ATTENDU que la société MÉROVÉE a de son propre fait, sollicité le Tribunal pour une cause qui n’était pas justifiée, le Tribunal déboutera la société MÉROVÉE de sa demande de condamnation pour obligation de plaider.
ATTENDU que la société MÉROVÉE sera déboutée de ses demandes de condamnation, le Tribunal la déboutera de fait de sa demande d’exécution provisoire du jugement à intervenir ainsi que de celle relative à l’Article 700 du CPC.
ATTENDU que la société IREC si elle engage des dépenses pour faire aboutir ses projets elle ne peut en rejeter entièrement la faute à la société MÉROVÉE, le Tribunal déboutera la société IREC en sa demande de frais pour défaillance.

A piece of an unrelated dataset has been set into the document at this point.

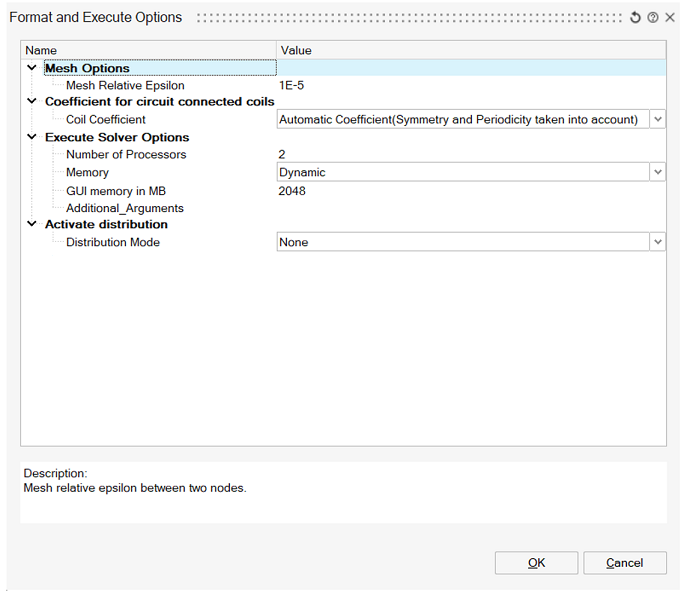Open the Memory dropdown arrow
This screenshot has width=684, height=594.
(x=657, y=173)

ATTENDU que la société IREC n’apporte pas la preuve formelle et chiffrée d’un prétendu préjudice économique imputable à la société MÉROVÉE, le Tribunal déboutera la société IREC de sa demande en ce sens ainsi que celle relative à l’article 700 du CPC.

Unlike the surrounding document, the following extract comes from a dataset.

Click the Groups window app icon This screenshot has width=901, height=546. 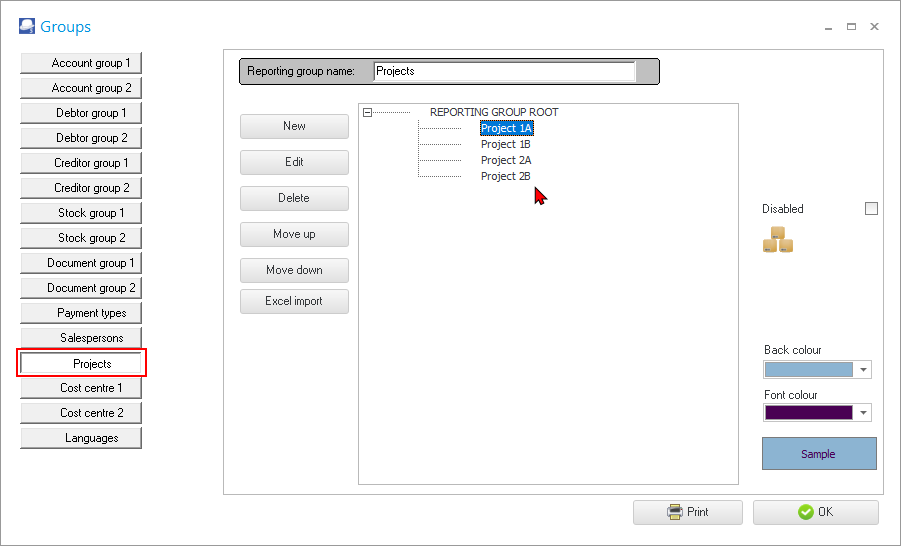27,27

ATTENDU qu’aucune des deux parties n’est réellement succombant, le Tribunal dira, qu’il y a lieu de répartir à parts égales le montant des dépens entre la société MÉROVÉE et la société IREC.
PAR CES MOTIFS
LE TRIBUNAL STATUANT PUBLIQUEMENT ET CONTRADICTOIREMENT, EN PREMIER RESSORT, PAR JUGEMENT MIS A LA DISPOSITION DES PARTIES AU GREFFE ;
Après en avoir délibéré conformément à la loi
Déboute la société MÉROVÉE de l’ensemble de ses demandes fins et conclusions.
Déboute la société IREC de l’ensemble de ses demandes fins et conclusions.
Dit que les dépens de la présente instance, liquidés à la somme de 69,97 € TTC, seront supportés après masse par moitié par chacune des parties, ainsi qu’aux frais d’actes.